To em dash, or not to em dash: Effective use of punctuation for tonal impact

Before tech, I was an English Literature major. Sometimes this experience shows up in surprising ways in my work and lately it has been justice for the em dash in our new world that is increasingly written by Artificial Intelligence.

An em dash is a structural choice for tonal effect. It carries more weight than a comma and more fluidity than a period. It follows the rhythm of spoken thought, creating a hinge in a sentence—one that allows a sentence to pivot or deepen without forcing a full stop.

Want an easy guide for what to use when?
Comma = gentle connection

Semicolon = balanced partnership

Period = full stop

Em dash = spotlight + momentum
En dash = connection between equals

Em dash or en dash?

Using a spaced en dash ( – ) in place of an em dash is a recognized British style convention. You’ll often see it in British publishing, journalism, and corporate writing.

So this:

It creates a pause – a shift in thought – without stopping completely.

Instead of:

It creates a pause—a shift in thought—without stopping completely.

* * * * *

Task a: Judging by the text on the em dash, answer yes or no to each statement and quote the words of the text that decide it: (i) A spaced en dash used in place of an em dash is a recognized British style convention. (ii) In the guide, a semicolon stands for a full stop. (iii) An em dash carries less weight than a comma.

Listed entries:
* * * * *

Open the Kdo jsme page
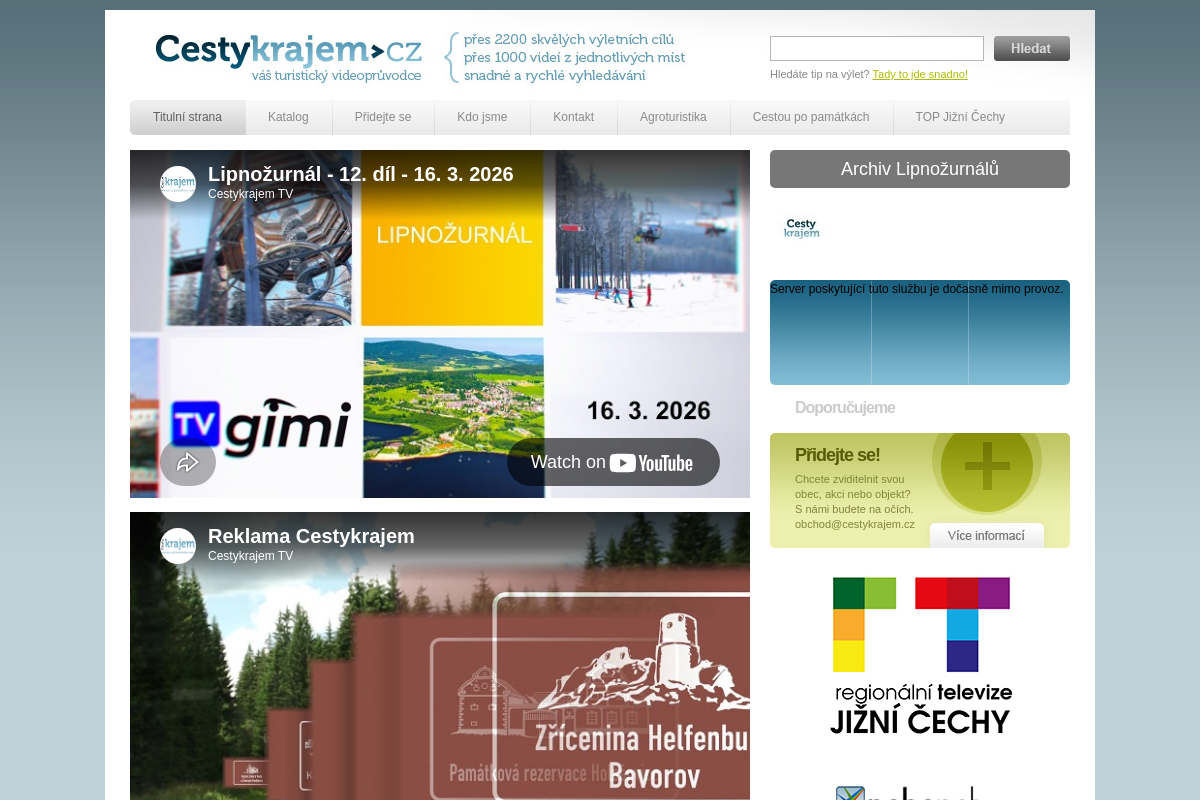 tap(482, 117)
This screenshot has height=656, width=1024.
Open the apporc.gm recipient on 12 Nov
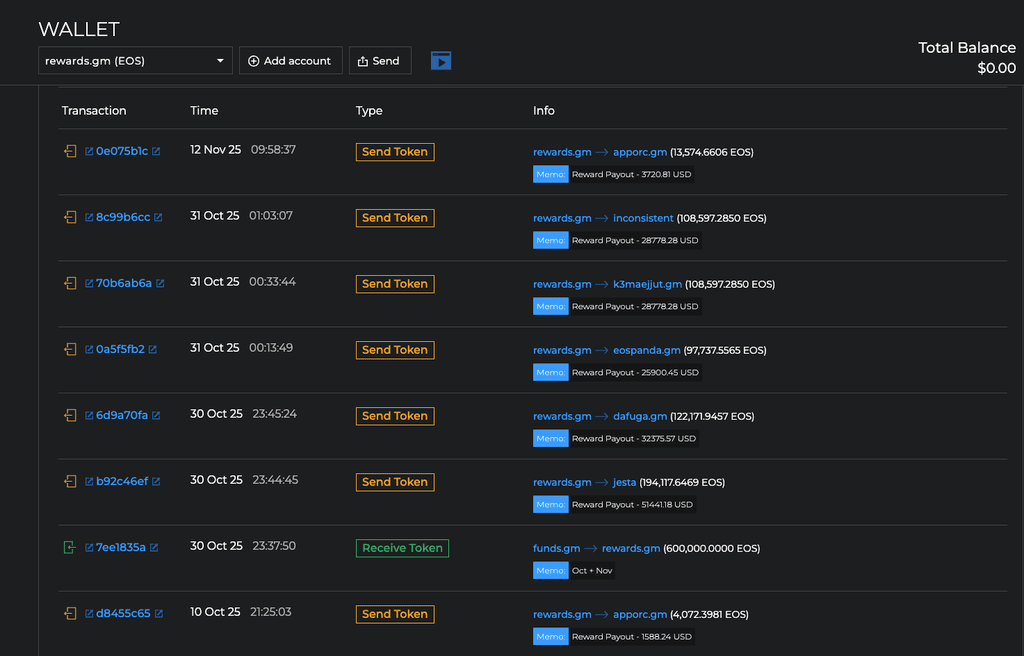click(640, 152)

* * * * *

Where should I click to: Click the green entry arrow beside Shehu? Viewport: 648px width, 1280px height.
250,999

* * * * *

Task b: Output the listing from the line with "Open the Kdo jsme page" up to and including the line with "click(640, 152)" as a Markdown table with the columns No. and Line, one row per line. Skip blank lines and leave out the pictures.

Expected output a:
(i) Yes: "Using a spaced en dash ( – ) in place of an em dash is a recognized British style convention."
(ii) No: "Semicolon = balanced partnership"
(iii) No: "It carries more weight than a comma and more fluidity than a period."

Expected output b:
| No. | Line |
|---|---|
| 1 | Open the Kdo jsme page |
| 2 |  tap(482, 117) |
| 3 | This screenshot has height=656, width=1024. |
| 4 | Open the apporc.gm recipient on 12 Nov |
| 5 | click(640, 152) |